[Source text]:
Wonton Soup

Total Time Prep: 40 min. Cook: 20 min.
Yield 8 servings
Don't settle for the standard pork wontons at your local Chinese restaurant. This luxe wonton soup features dumplings with a tender shrimp-studded filling.

Ingredients

  • WONTONS:
  • 1/2 pound ground pork
  • 1/4 pound uncooked shrimp (26-30 per pound), peeled and deveined, chopped
  • 1/2 cup chopped green onions
  • 2 teaspoons minced fresh gingerroot
  • 1 tablespoon reduced-sodium soy sauce
  • 1 tablespoon Shaoxing cooking wine
  • 2 teaspoons sesame oil
  • 1/2 teaspoon salt
  • 1/4 teaspoon pepper
  • 1 package (12 ounces) wonton wrappers
  • BROTH:
  • 6 cups reduced-sodium chicken broth
  • 1-in. piece fresh gingerroot, peeled
  • 1 tablespoon reduced-sodium soy sauce
  • 1 tablespoon Shaoxing cooking wine
  • 1 teaspoon sugar
  • 1/2 teaspoon salt
  • 1 bunch baby bok choy, roughly chopped
  • Optional: Chopped green onions, hot chili oil

Directions

  1. In a large bowl, thoroughly mix ground pork, shrimp, green onion, ginger, soy sauce, wine, sesame oil, salt and pepper. Place 1 tablespoon filling in center of a wonton wrapper. (Cover remaining wrappers with a damp paper towel until ready to use.) Moisten wrapper edges with water. Fold one corner diagonally over filling to form a triangle; press edges to seal. Pull two opposite corners together, forming a boat. Moisten corners with water; pinch to seal. Repeat.

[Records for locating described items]

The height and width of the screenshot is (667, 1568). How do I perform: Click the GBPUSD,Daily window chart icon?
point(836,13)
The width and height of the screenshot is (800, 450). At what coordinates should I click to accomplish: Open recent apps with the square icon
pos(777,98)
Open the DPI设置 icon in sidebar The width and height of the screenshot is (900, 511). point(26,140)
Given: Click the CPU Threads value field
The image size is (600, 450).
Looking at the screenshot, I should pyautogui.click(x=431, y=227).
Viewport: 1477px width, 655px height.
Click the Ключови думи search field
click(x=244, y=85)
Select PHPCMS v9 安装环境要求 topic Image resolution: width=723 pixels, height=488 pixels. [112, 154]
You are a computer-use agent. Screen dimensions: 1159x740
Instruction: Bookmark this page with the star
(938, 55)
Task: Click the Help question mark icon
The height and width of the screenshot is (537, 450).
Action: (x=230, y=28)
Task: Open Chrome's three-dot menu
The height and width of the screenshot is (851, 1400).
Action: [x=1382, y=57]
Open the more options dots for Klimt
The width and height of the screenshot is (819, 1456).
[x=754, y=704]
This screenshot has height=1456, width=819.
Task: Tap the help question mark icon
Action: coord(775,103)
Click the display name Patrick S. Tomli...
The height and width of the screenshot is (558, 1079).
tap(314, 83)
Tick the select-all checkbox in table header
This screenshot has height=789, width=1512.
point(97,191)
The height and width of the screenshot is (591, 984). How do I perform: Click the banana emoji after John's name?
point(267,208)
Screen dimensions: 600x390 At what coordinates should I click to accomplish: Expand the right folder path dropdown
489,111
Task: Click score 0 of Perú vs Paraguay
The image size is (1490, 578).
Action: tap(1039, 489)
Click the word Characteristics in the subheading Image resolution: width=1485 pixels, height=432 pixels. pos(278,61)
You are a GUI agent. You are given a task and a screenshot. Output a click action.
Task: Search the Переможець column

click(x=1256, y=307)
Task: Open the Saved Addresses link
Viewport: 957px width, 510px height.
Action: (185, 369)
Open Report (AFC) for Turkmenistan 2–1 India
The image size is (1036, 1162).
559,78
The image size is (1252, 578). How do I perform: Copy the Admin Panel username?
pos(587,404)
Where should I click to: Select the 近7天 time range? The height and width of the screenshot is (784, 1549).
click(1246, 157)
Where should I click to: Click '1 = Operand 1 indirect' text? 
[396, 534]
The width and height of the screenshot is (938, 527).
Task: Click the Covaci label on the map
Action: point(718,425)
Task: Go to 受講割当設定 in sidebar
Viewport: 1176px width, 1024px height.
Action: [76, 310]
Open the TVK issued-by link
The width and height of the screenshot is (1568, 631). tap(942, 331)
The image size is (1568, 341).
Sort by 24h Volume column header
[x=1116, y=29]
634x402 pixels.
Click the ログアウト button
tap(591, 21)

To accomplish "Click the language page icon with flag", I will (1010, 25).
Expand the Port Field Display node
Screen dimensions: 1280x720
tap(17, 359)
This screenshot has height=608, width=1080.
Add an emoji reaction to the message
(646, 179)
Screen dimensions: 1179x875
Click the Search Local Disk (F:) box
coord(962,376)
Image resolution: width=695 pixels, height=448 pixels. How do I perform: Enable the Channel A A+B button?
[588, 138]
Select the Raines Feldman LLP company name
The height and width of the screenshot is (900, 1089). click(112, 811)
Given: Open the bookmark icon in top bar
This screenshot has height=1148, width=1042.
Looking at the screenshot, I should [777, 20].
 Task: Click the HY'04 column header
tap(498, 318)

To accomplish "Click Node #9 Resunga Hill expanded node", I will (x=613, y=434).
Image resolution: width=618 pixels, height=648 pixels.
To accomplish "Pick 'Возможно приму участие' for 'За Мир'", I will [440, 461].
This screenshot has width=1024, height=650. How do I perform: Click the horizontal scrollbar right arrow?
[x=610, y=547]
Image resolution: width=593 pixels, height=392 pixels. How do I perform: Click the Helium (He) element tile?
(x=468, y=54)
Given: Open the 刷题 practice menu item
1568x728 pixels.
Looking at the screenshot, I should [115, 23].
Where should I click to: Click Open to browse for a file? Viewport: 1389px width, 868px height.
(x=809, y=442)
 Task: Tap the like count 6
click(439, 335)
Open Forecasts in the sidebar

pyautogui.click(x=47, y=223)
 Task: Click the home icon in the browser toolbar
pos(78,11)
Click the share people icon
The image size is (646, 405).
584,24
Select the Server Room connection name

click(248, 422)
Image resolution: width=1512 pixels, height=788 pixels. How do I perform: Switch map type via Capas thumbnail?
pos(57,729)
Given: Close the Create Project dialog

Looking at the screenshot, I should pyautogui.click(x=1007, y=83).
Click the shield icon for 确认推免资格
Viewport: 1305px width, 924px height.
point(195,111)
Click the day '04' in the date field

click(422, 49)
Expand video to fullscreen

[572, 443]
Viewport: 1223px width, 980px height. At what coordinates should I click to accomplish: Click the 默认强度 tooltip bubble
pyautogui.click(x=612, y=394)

[What is asked]:
1 - Please revise the part of the wonton soup recipe that opens with the words containing "Yield 8 servings" and closes with "tender shrimp-studded filling.", putting "pockets" in place of "dumplings".
2 - Pick up the wonton soup recipe after its final sentence and carry it on.

[Answers for this exercise]:
1 -
Yield 8 servings
Don't settle for the standard pork wontons at your local Chinese restaurant. This luxe wonton soup features pockets with a tender shrimp-studded filling.

2 -
  2. In a Dutch oven or large saucepan, bring chicken broth to a simmer over medium-high heat. Add ginger, soy sauce, wine, sugar and salt; cook until flavors have melded, 10-15 minutes. Add bok choy and prepared wontons; cook until tender, 3-4 minutes. Discard ginger.
  3. Distribute wontons in serving bowls; Pour hot broth and cooked bok choy in each bowl. If desired, garnish with green onion and hot chili oil.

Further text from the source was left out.